Tuesday, September 11, 2007

(HERALD) Power boost from Moza

Power boost from Moza
Business Reporter

POWER supplies have improved moderately after Mozambique increased its exports to Zimbabwe by 100 percent last week, resulting in a decline in loadshedding. Since last week, Hidroelctrica de Cahora Bassa of Mozambique has been supplying Zimbabwe with 300 megawatts daily, up from 150MW. Zesa Holdings has a running firm contract with HCB of 50MW.

The Mozambican power utility has been providing Zimbabwe with an additional 100MW and the latest developments will see it supplying a further 250MW under a non-firm contract basis. Zesa Holdings chief executive Engineer Ben Rafemoyo confirmed the development yesterday.

He said Zimbabwe Power Company — a subsidiary of Zesa Holdings — had also been able to run two generators at its Hwange Power Station following constant coal supplies from Hwange Colliery Company Limited.

Eng Rafemoyo also attributed the reduction in power cuts to falling demand as the hot summer season approaches.

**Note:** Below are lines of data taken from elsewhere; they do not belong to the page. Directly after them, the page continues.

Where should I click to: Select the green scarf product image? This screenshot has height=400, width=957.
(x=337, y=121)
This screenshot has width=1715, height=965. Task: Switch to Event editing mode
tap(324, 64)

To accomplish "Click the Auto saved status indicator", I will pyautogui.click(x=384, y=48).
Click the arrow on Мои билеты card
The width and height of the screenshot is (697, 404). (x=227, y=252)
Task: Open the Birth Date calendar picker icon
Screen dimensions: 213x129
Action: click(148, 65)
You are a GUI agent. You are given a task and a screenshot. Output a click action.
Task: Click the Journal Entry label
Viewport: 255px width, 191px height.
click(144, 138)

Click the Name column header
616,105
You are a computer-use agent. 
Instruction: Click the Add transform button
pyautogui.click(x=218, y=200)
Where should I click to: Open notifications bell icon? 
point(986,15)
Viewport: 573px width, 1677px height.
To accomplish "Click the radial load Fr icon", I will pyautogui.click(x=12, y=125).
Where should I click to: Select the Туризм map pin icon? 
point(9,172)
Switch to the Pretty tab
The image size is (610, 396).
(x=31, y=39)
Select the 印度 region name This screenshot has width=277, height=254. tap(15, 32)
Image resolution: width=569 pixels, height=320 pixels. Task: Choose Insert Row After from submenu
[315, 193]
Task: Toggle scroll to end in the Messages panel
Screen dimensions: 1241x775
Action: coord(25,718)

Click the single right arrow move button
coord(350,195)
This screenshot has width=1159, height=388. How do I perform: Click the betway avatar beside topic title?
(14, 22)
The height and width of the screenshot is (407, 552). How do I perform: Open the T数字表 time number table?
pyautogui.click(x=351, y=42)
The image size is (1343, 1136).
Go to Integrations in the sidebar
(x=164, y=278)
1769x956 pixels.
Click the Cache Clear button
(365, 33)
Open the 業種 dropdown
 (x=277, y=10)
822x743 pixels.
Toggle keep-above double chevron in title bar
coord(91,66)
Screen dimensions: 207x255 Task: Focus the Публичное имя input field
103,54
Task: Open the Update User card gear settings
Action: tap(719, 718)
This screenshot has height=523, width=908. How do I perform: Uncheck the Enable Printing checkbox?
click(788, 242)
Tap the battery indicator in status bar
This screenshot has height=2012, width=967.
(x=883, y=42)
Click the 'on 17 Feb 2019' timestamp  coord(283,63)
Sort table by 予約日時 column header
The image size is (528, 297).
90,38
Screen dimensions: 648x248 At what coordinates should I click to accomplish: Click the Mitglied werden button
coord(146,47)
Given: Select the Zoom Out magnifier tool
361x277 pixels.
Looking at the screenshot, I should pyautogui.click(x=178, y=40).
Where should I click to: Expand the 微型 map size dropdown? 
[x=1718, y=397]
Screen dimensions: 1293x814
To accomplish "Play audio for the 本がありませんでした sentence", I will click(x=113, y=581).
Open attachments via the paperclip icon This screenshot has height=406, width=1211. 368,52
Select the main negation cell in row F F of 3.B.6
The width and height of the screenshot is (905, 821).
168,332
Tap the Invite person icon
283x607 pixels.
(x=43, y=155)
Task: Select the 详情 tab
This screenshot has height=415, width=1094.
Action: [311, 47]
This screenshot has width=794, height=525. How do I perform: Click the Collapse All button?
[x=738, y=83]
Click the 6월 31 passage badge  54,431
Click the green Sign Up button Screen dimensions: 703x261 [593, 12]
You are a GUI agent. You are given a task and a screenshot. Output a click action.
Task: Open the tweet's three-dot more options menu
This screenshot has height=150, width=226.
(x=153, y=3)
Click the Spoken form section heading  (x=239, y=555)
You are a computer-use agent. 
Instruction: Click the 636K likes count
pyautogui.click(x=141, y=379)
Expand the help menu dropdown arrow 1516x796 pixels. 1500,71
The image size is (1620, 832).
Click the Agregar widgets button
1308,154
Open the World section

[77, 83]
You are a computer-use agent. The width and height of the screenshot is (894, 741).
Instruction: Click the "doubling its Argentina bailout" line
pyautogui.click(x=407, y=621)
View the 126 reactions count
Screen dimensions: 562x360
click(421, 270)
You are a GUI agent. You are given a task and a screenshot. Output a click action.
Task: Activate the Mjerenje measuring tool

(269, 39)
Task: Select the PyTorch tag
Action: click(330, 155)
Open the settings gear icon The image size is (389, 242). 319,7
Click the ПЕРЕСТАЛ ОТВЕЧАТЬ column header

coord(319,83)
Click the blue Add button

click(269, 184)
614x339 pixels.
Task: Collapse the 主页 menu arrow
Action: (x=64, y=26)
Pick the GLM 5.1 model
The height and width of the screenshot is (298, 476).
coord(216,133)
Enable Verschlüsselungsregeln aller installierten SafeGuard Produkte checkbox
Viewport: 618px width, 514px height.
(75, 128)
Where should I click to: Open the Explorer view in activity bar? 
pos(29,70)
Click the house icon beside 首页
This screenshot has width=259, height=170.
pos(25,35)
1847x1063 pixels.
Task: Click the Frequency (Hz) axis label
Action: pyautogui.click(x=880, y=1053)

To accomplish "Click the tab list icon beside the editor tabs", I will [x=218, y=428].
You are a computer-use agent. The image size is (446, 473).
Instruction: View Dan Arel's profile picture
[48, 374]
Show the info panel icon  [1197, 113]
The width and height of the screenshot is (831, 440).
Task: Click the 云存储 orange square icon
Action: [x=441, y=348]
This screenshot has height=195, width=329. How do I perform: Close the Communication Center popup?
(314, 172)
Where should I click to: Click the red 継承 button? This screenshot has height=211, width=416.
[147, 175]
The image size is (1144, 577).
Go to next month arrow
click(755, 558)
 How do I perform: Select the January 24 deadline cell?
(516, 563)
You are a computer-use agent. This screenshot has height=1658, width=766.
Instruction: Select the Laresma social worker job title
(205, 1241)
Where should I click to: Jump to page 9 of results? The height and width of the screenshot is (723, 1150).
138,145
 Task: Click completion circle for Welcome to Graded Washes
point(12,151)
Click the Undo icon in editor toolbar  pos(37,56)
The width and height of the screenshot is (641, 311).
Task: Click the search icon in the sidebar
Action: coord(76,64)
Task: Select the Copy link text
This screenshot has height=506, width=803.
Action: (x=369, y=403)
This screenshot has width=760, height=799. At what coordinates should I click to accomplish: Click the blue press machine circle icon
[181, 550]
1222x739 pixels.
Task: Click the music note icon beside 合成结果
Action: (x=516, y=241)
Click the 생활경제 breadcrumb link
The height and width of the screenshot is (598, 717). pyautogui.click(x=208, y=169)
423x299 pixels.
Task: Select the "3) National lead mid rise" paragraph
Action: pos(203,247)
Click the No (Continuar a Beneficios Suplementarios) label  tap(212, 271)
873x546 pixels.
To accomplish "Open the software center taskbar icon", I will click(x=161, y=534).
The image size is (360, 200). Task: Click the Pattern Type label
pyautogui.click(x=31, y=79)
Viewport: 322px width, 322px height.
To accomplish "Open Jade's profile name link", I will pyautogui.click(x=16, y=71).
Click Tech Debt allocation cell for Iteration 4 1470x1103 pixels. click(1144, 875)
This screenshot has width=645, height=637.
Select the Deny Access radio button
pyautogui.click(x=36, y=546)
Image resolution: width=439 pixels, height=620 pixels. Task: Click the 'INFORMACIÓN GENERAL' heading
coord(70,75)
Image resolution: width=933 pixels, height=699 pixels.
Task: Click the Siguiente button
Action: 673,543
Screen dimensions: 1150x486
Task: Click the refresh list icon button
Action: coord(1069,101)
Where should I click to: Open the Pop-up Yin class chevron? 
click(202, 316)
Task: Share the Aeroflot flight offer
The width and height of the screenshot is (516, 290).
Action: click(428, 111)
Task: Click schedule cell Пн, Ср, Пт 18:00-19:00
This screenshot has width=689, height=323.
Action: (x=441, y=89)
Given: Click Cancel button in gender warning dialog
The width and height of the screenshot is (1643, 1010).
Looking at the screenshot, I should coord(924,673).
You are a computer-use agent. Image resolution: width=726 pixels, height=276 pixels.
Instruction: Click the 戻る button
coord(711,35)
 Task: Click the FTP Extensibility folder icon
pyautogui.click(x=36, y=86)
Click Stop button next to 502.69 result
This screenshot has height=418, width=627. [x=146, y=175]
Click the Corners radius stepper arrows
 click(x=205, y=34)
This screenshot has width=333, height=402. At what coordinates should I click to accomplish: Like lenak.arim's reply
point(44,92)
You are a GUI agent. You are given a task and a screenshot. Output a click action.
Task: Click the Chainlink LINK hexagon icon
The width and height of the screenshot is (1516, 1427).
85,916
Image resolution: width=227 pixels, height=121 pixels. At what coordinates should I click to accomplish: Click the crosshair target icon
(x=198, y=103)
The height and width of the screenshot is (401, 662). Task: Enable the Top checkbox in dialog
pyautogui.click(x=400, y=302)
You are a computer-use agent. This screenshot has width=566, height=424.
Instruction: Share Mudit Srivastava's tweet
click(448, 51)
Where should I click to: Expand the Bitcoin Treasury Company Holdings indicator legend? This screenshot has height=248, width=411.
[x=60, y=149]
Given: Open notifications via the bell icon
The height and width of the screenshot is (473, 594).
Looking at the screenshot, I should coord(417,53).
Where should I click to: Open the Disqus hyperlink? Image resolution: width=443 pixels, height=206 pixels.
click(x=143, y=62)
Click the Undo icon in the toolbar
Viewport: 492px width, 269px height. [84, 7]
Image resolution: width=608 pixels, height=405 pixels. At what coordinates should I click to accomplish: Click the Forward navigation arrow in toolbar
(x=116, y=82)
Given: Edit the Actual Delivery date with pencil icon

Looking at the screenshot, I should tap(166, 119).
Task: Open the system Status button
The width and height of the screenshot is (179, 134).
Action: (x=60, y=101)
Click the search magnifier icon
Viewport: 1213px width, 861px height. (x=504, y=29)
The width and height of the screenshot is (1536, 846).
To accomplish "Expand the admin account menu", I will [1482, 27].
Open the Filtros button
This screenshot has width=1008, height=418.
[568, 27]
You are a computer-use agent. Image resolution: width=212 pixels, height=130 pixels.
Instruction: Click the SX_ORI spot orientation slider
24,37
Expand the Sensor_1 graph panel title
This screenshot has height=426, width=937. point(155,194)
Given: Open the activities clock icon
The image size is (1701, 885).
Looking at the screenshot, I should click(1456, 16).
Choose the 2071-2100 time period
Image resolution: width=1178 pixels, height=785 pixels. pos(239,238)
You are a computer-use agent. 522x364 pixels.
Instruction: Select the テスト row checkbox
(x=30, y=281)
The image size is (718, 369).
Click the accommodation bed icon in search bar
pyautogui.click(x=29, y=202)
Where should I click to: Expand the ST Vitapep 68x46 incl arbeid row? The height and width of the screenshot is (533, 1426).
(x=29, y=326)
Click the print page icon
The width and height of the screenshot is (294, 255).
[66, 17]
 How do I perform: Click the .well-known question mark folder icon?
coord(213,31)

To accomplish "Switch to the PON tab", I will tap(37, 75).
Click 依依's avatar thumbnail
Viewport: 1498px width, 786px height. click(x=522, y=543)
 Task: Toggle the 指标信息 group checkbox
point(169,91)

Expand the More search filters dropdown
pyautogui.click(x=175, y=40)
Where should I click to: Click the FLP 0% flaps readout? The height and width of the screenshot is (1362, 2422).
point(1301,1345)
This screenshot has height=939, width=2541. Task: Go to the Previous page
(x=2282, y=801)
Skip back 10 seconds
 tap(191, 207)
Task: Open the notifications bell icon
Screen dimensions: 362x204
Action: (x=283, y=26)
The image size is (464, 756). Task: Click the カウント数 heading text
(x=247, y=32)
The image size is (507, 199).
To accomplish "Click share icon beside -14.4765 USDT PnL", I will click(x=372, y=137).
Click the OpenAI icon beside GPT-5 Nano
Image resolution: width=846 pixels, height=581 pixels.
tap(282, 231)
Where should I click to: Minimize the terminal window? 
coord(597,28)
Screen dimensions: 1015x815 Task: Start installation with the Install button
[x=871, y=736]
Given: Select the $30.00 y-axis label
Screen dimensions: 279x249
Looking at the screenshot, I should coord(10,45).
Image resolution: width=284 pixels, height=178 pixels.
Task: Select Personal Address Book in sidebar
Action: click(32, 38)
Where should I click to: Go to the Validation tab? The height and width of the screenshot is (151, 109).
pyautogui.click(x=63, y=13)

"We negotiated with them (HCB) and they understood our plight . . . we told them that we need adequate electricity supplies for the winter wheat programme and other critical sectors," said Eng Rafemoyo.

"So, they really responded positively and decided to add 150MW from what we have been getting.

"We have also been getting constant coal supplies from Hwange and this enabled us to produce an average of 250MW at Hwange Thermal Power Station."

The Mozambican power utility had slashed power supplies during the winter season after Zesa Holdings failed to settle its foreign debt running into billions of dollars. Before the supplies were cut back, Zimbabwe has been getting a total of 450MW per day.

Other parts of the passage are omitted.